Ida y Vuelta

« Il n’est plus question aujourd’hui d’avoir à justifier
de sa différence, d’avoir à s’excuser d’être quelqu’un d’autre, d’avoir à démontrer le bien-fondé de nos
cultures  ».

Gabi Jimenez est un artiste citoyen engagé depuis longtemps pour la mémoire des tragédies et des injustices sociales, impliqué dans l'expression des vies de ceux de qui on ne parle pas. Derrière le fourmillement de détails émanant de prime abord de ses œuvres, se cache pourtant une toute autre vérité : celle d’une histoire peu reluisante, faite de discrimination, de violence, de haine, d’expulsions, d’antitsiganisme. Une histoire toujours d’actualité depuis les lendemains obscurs de la Seconde Guerre mondiale.L’exposition « Ida y Vuelta - Aller/retour » de Gabi Jimenez permet de soulever des interrogations tout en interpelant le visiteur sur les discriminations et le racisme dont les minorités sont souvent victimes.
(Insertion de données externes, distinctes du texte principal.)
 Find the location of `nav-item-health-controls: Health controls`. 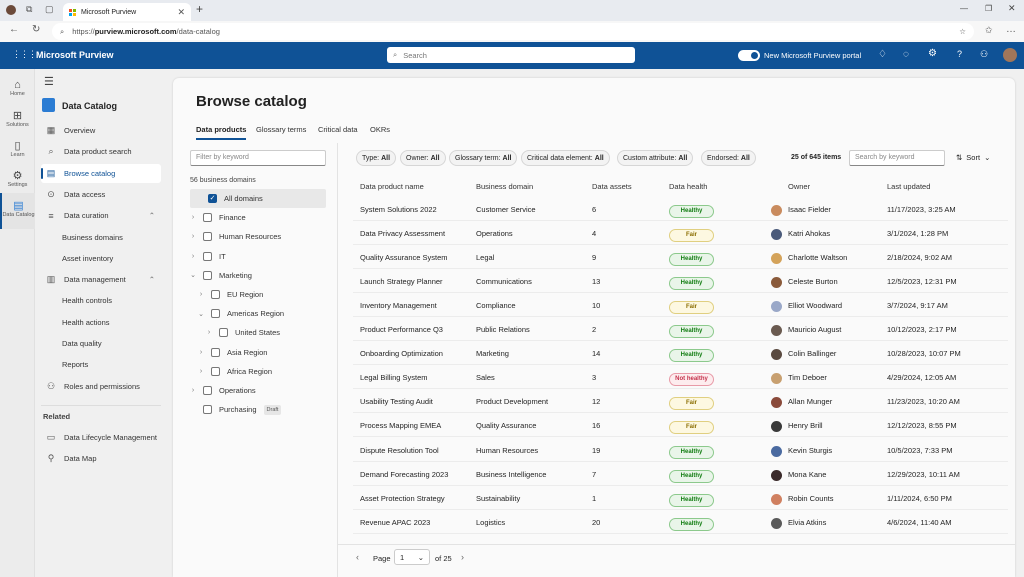

nav-item-health-controls: Health controls is located at coordinates (101, 300).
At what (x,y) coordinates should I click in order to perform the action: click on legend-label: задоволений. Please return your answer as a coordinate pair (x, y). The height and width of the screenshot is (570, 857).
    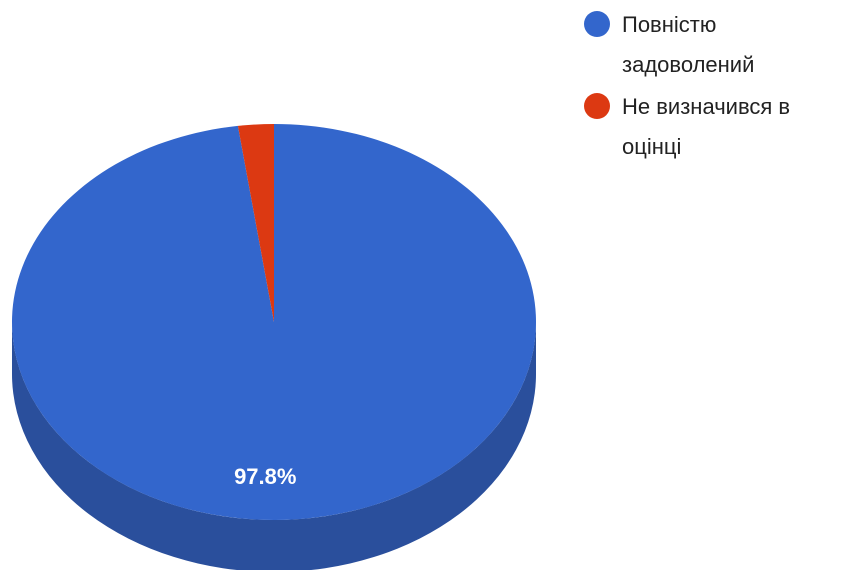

« Le passé de l’Europe est émaillé de ces atteintes à la culture nomade, qui persistèrent sous tant de formes et de formulations. Des régimes d’exception aux livrets de circulation, en passant par les tentatives eugénistes visant à la protection scientifique de la race, jusqu’à ces enfants qui furent jetés dans les hôpitaux psychiatriques, ou placés de force dans des familles d’accueil chargées de les civiliser. Cet éventail de tracasseries servit d’introduction à toutes sortes de camps d’internement, lesquels précédèrent de peu ceux de la déportation ou le recours au génocide que mirent en œuvre  de sombres régimes autoritaires.Patrick Chamoiseau-Discours du 8 novembre 2010, TNP, Villeurbanne.